I needed to be in better shape for work, for family life. These days I take a lot more care about what I put into my mouth. Half the time I don't need to eat whatever I'm thinking about eating. I just pause and go, hang on, do I really need this? I don't eat potatoes anymore. I try to avoid carbs. Staff meals are now always a salad, always a vegetable and some protein. I try to pressure them, but I can't dictate to everybody what they eat, so if they're going to make sweet and sour pork I just let them go for it and skip the pork myself.
Between the [Merivale] venues I look after we have 10 or so people who train together regularly, Monday to Friday at 9.30am. We'll do weights, runs, kettle bells. Saturday I'll do Pilates, and I try to fit in two bike rides a week as well, of about 45 to 55 kilometres. But I like the team training the best. Getting them together and watching them in pain, although this morning it was just me and a new guy who's only been here two weeks. It was pretty funny, he was just dying.
George Calombaris
The Aussie-Greek powerhouse (Press Club, Hellenic Republic, Gazi, Jimmy Grants) is a changed man. He's become the slim judge on MasterChef thanks to diet, exercise and just a touch of mindfulness.
It was after my son James started walking and I wanted to kick the ball around with him that I decided to clean up my act. Eighty per cent of the problem was what I stuck in my mouth. At the time I'd eat lunch on the run in the kitchen – a couple of ends of bread rolls covered in butter, generally something fried. I've stopped all of that binge eating now.
I have strict guidelines for staff dinner. I think it's important to lead from the front. It's got to be balanced, although we have one naughty day a week. I've banned things like Coke in the kitchen and Red Bull. Energy should come from food, not sugar.
MasterChef makes it hard for me. Some days I'm filming I could be eating 24 dishes but my way of dealing with it is to kick breakfast, drink loads of water and make that food pretty much all I eat all day.
I think mindfulness is very important. I've started meditating twice a day and it's changed my life. We now have a full-time cultural manager at Made Establishment, and part of the job is to help implement wellbeing in the organisation. I also train with a personal trainer three times a week for half an hour. He's the only person apart from my wife who yells at me and gets away with it.
Pierre Roelofs
The Melbourne-based pastry chef of Dessert Evenings, a dessert degustation event running since 2010, is a long-time yoga devotee. Recently he founded Chefs of Yoga with fellow chef and qualified yoga teacher Paolo Arlotta.

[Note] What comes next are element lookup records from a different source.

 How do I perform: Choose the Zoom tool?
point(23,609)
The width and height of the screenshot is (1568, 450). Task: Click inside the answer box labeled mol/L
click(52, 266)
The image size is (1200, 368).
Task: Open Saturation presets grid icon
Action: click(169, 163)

I don't get high off my own supply. I did in the first couple of years, everything was interesting and there were always spoons being dipped into things. I avoid eating sweet stuff now because I feel it wakes that part of my brain that makes me keep eating. My tactic when I'm cooking is to put any trimmings straight in the bin.

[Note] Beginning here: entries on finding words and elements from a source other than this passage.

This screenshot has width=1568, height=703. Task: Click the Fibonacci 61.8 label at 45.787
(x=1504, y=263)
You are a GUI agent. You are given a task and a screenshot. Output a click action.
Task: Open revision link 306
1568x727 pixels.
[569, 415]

There was a time not too long ago when a fat chef was a good chef. But the reality is that it all catches up with you. I started yoga seriously about 10 years ago when the lower back was tight, the calves were tight. It's the repetitive motion, the leaning over, the one-dimensional direction you tend to work in a kitchen was really taking its toll.
I got to know Paolo practising yoga. We were at the same studio when he was at Vue de Monde working crazy hours, and we both chose to live a different life without forgetting where we came from.
Chefs of Yoga came out of our desire to help other chefs. We're running yoga classes every three to four weeks for chefs and front of house staff. We're not trying to change the hospitality industry. We're just trying to plant a seed with chefs to be more aware of their bodies and mental health. It's become commonplace in the corporate world to do these things for staff and hopefully it's a message that resonates.